**YOUR INSTRUCTIONS:** What you give must be the lines from the one containing "How do I perform: Click the back" through the last line of the listing below, exactly, with nothing else and no pictures.

**DATA:**
· · · · ·
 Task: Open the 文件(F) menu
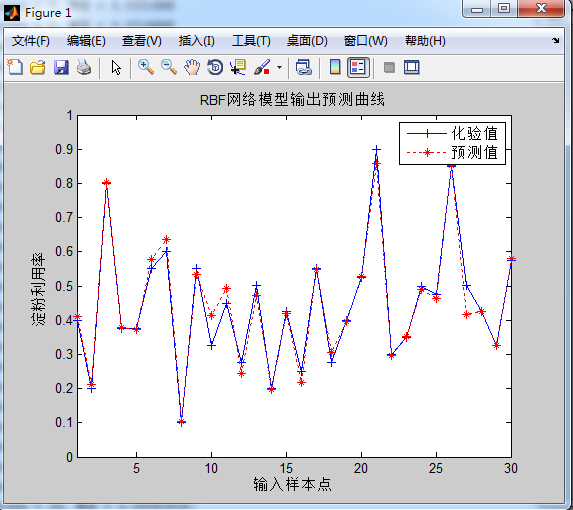click(31, 41)
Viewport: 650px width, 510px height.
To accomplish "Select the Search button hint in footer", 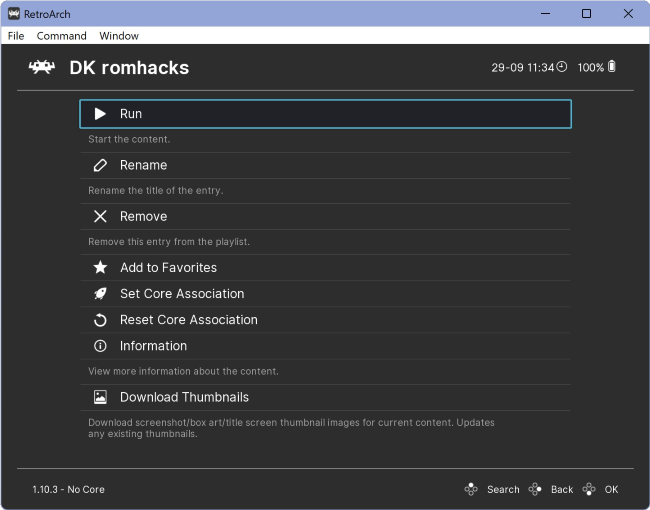I will pyautogui.click(x=492, y=490).
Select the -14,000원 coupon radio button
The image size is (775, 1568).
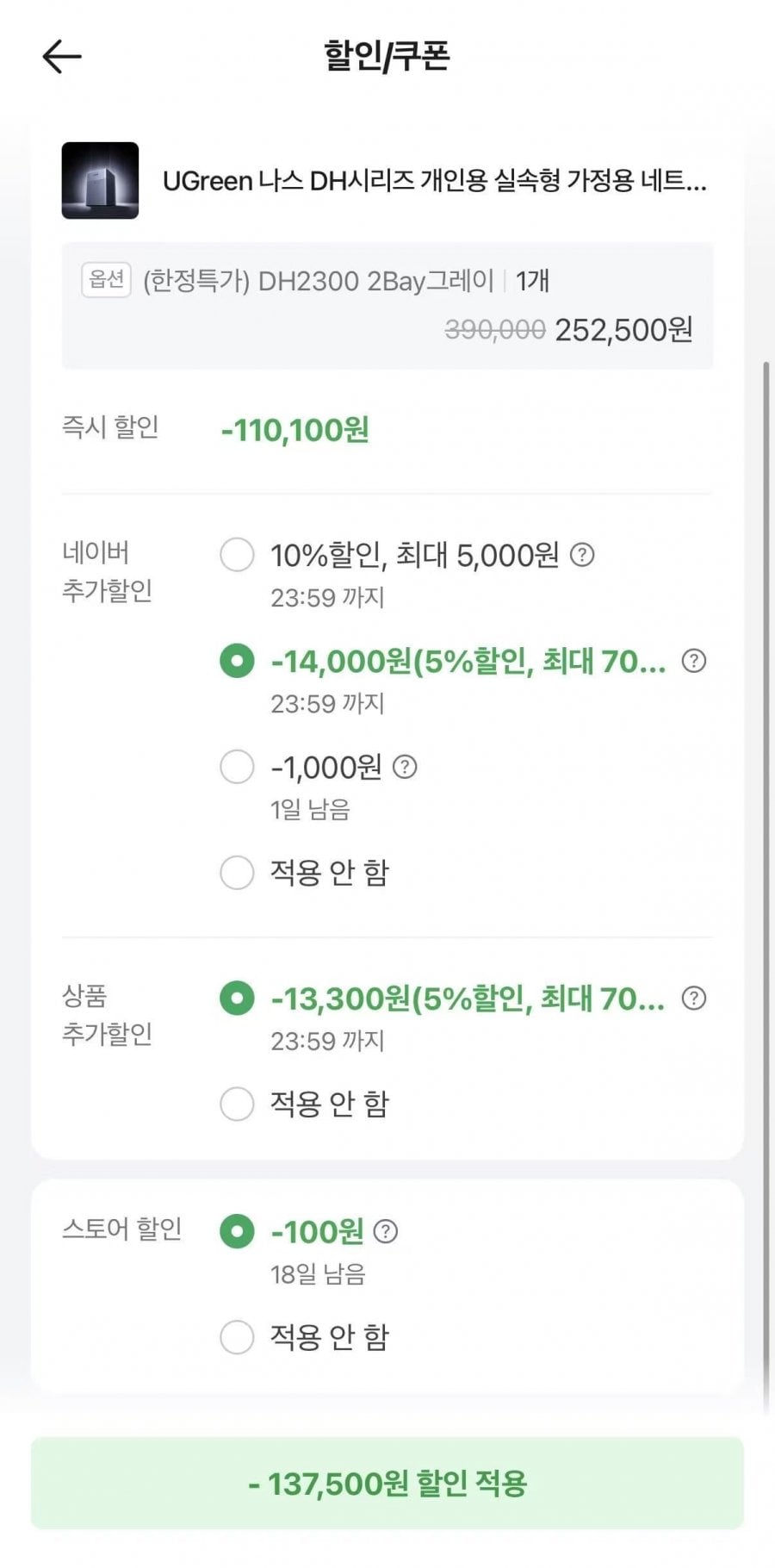pyautogui.click(x=237, y=661)
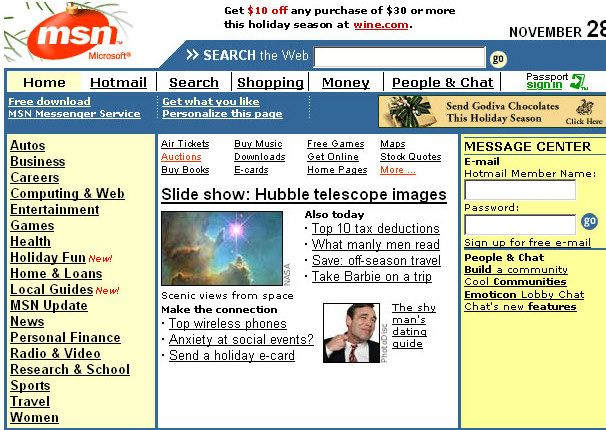Submit Hotmail login with blue go button
Viewport: 606px width, 430px height.
[x=589, y=222]
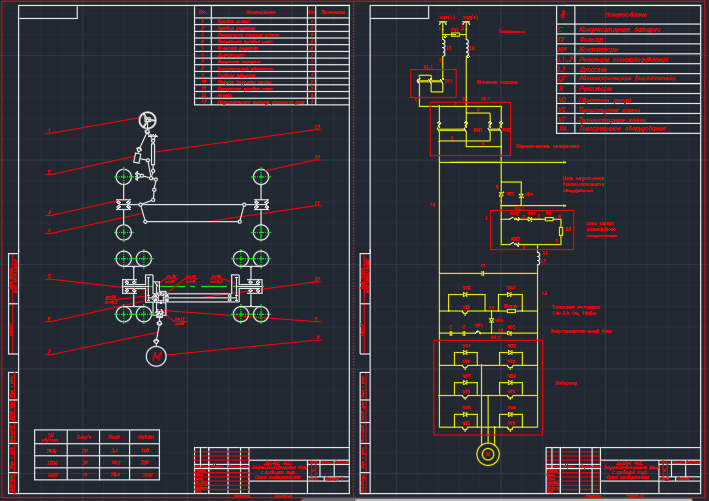The width and height of the screenshot is (709, 501).
Task: Click the steering wheel symbol in left drawing
Action: [x=147, y=120]
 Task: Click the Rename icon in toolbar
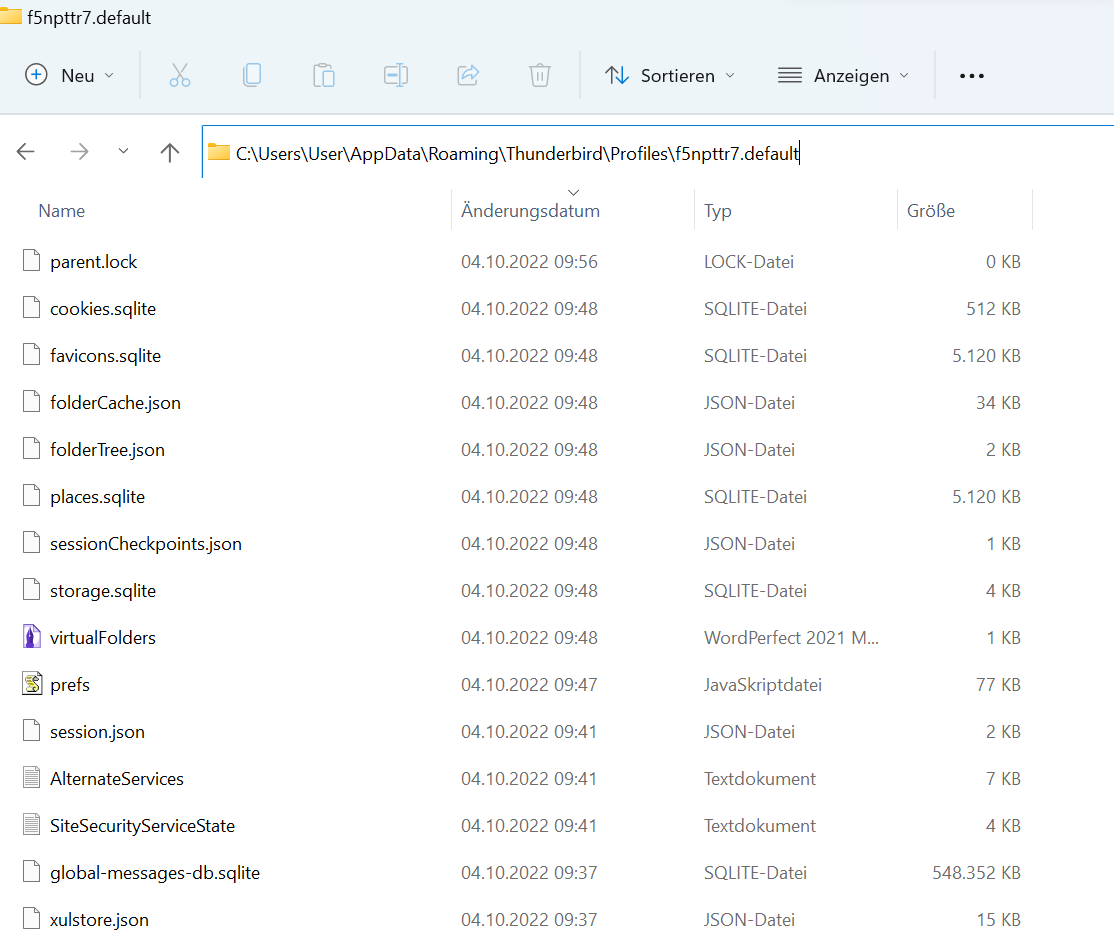tap(396, 75)
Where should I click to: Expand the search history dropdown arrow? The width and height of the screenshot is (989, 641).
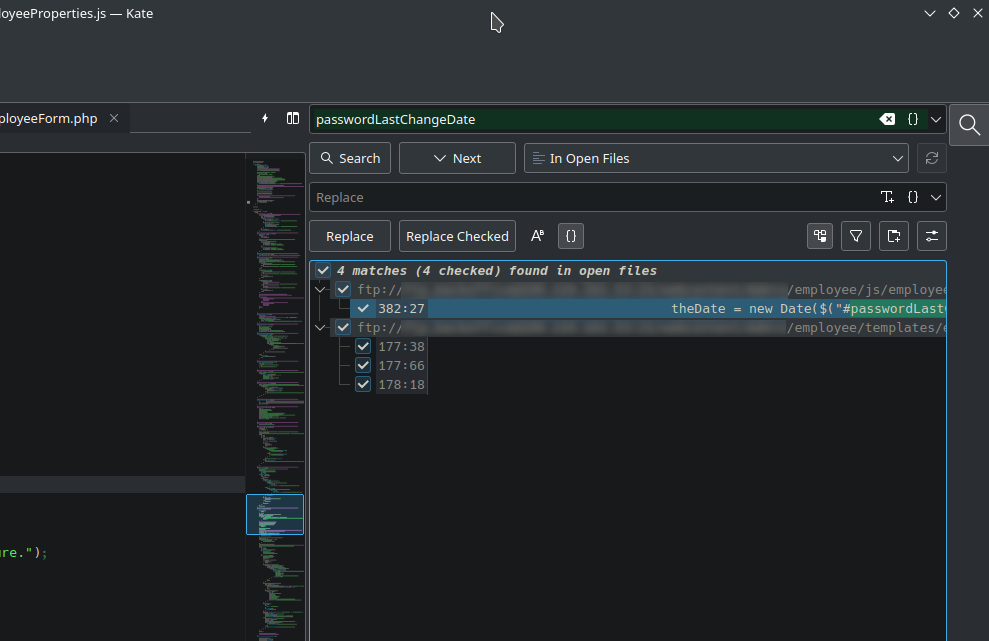tap(936, 119)
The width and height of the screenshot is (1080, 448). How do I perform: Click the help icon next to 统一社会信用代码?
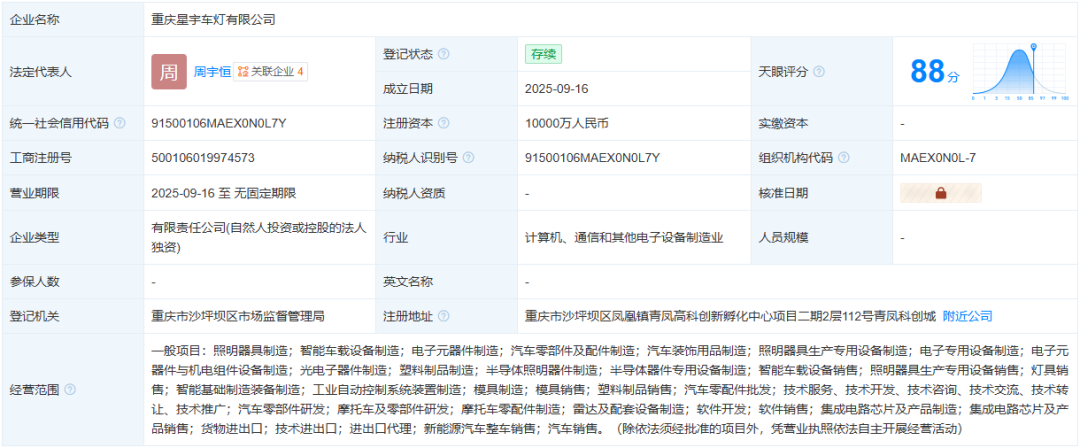(120, 123)
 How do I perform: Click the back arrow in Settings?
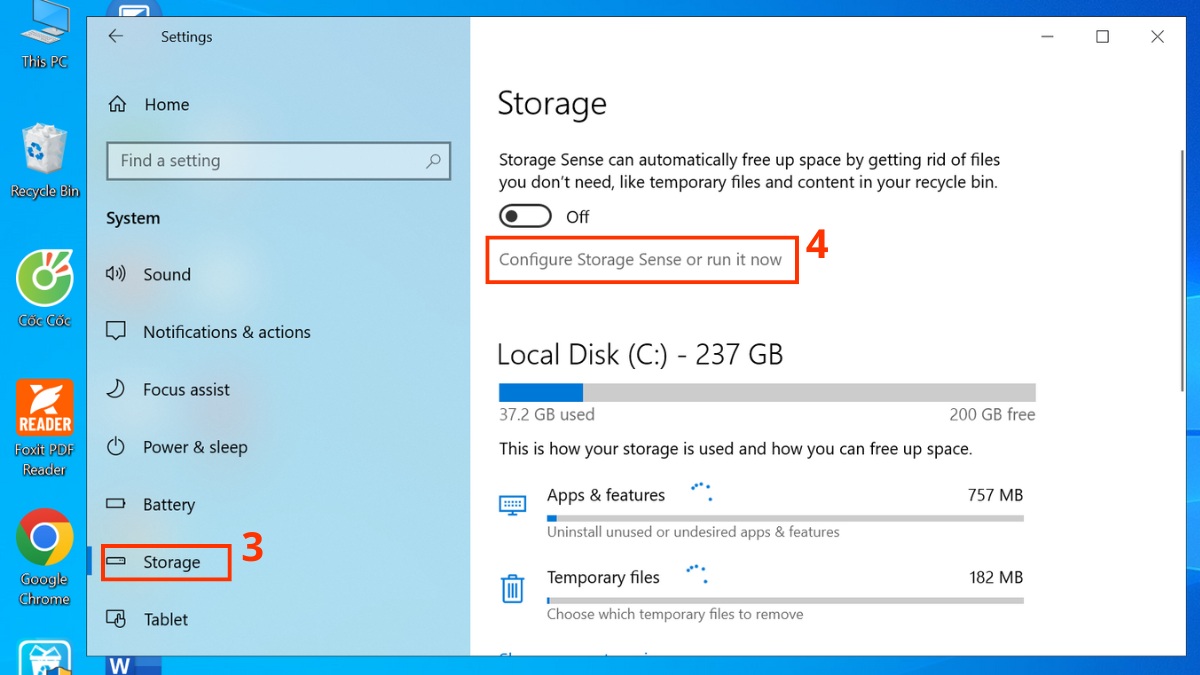[x=116, y=36]
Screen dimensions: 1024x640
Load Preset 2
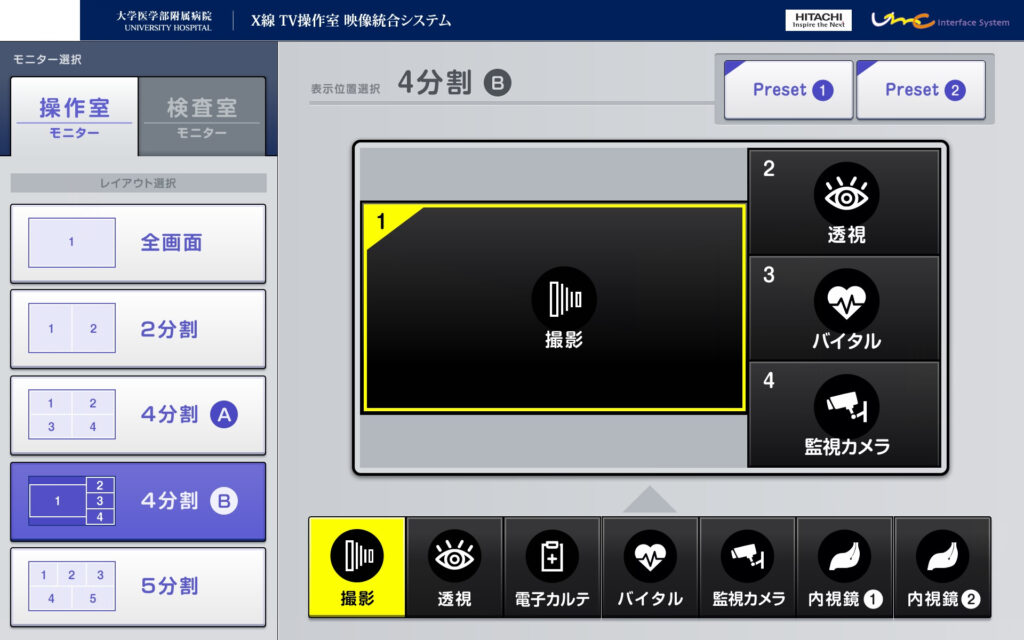coord(921,90)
· · · · ·
**ANSWER FOR THE TASK:**
 How do I perform: Click the back arrow in Settings?
[x=116, y=36]
Screen dimensions: 1024x640
Load Preset 2
coord(921,90)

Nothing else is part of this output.